» **Required actions**
**A)** In the article on the Titan submersible search, how many hours of oxygen is the Titan designed to carry from the start of a dive?
**B)** Please print the part of the Titan search article that begins at the words "Jamie Frederick of the US Coast Guard: ‘We" and stops after "on the craft.".
**C)** Name every ship or submersible that the Titan search article mentions by name.

» **Passage to read**
══════
Aircraft, ships and remotely-operated submersibles from the US and Canada have been searching an area 900 nautical miles east of Cape Cod, focusing on places where sonar equipment detected sounds potentially coming from the craft.

The effort comes as evidence has mounted of a long record of concerns about the safety approach of OceanGate, the privately held company that offered the trip, and the 10.4-tonne Titan submersible it used.

The Titan is designed to have 96 hours’ worth of oxygen from the start of any dive. Given that the vessel started diving towards the wreck of the Titanic at 9.30am local time on Sunday, that would give the vessel enough oxygen until 1pm London time or 8am US eastern time on Thursday.

Searchers did not know the nature of the underwater sounds that Canadian aircraft had detected in the area in recent days, said captain Jamie Frederick of the US Coast Guard.

“The good news is . . . we are searching in the area where the noises were detected and we will continue to do so,” he said on Wednesday.

The John Cabot, a Canadian coastguard vessel with sonar capabilities, has been on the scene of the search since Wednesday morning local time. Two commercial vessels, the Skandi Vinland and Atlantic Merlin, are also helping in the search.

Jamie Frederick of the US Coast Guard: ‘We are searching in the area where the noises were detected and we will continue to do so’ © Joseph Prezioso/AFP/Getty Images

Both Stockton Rush, founder of OceanGate, and Paul-Henry Nargeolet, a French explorer, have been widely reported to be among the five people on board. Relatives of Hamish Harding, a British entrepreneur, Shahzada Dawood, a Pakistani businessman, and Dawood’s 19-year old son Suleman have confirmed they are passengers on the craft.

The Titan is one of only a handful of crewed submersibles seeking to operate at the depth of the wreckage of the Titanic, the British passenger ship that sank in 1912, costing the lives of around 1,500 people. The wreckage lies around 3,800 metres below the sea, where pressures are around 380 times those of the atmosphere at the surface.

OceanGate’s website contains assurances about the safety systems aboard the vessel, including a “real-time health monitoring” system that it says makes it possible to “assess the integrity of the structure” accurately.

“This onboard health analysis monitoring system provides early warning detection for the pilot with enough time to arrest the descent and safely return to surface,” the website says.

However, reporting since the vessel’s disappearance has revealed that as early as 2018, Will Kohnen, an expert at US Marine Technology Society, had described the company’s approach to safety having potential negative outcomes “from minor to catastrophic”.
══════
» **Supplied data**
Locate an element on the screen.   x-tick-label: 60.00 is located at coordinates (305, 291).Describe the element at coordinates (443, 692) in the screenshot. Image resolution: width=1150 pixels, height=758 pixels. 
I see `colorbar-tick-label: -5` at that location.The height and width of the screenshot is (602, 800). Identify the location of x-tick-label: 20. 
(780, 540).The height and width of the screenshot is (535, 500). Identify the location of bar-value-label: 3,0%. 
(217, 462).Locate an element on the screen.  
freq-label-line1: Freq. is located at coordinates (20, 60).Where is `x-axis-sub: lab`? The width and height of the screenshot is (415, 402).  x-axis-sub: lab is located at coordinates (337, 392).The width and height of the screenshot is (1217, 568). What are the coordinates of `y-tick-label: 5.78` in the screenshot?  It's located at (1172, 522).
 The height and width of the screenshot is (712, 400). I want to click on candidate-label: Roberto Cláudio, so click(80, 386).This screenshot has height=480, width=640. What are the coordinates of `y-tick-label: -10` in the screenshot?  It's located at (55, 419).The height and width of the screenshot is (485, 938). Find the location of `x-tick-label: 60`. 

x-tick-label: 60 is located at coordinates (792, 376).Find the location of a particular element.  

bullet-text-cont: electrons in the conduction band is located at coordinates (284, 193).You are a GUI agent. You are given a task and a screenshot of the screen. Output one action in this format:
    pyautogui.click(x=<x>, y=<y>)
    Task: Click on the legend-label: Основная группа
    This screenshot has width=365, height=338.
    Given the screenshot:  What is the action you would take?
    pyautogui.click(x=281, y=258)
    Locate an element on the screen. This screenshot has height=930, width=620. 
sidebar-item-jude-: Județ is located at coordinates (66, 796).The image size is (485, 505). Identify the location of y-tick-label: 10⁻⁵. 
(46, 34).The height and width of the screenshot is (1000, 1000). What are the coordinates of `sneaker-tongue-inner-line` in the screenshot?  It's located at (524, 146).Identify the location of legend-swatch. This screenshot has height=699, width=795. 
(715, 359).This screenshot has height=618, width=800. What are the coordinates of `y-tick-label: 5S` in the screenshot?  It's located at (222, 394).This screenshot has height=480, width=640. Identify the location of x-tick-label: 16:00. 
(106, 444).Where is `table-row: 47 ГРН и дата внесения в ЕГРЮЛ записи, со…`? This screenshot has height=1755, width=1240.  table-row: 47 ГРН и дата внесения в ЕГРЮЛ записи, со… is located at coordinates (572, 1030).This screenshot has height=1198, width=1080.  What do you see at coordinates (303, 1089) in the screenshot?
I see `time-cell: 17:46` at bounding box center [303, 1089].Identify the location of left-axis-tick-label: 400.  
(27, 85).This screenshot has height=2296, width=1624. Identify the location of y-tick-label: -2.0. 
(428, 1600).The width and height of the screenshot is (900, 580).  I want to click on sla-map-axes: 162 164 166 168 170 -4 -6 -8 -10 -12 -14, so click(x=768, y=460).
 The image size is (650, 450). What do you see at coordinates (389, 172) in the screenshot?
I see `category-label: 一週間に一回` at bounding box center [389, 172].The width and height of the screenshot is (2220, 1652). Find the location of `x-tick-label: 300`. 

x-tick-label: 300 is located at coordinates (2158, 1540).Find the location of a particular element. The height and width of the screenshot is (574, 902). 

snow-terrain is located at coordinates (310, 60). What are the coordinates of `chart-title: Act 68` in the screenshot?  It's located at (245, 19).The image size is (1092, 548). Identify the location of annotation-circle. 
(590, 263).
══════
» **Answers**
**A)** 96 hours

**B)**
Jamie Frederick of the US Coast Guard: ‘We are searching in the area where the noises were detected and we will continue to do so’ © Joseph Prezioso/AFP/Getty Images

Both Stockton Rush, founder of OceanGate, and Paul-Henry Nargeolet, a French explorer, have been widely reported to be among the five people on board. Relatives of Hamish Harding, a British entrepreneur, Shahzada Dawood, a Pakistani businessman, and Dawood’s 19-year old son Suleman have confirmed they are passengers on the craft.

**C)** Titan, Titanic, John Cabot, Skandi Vinland, Atlantic Merlin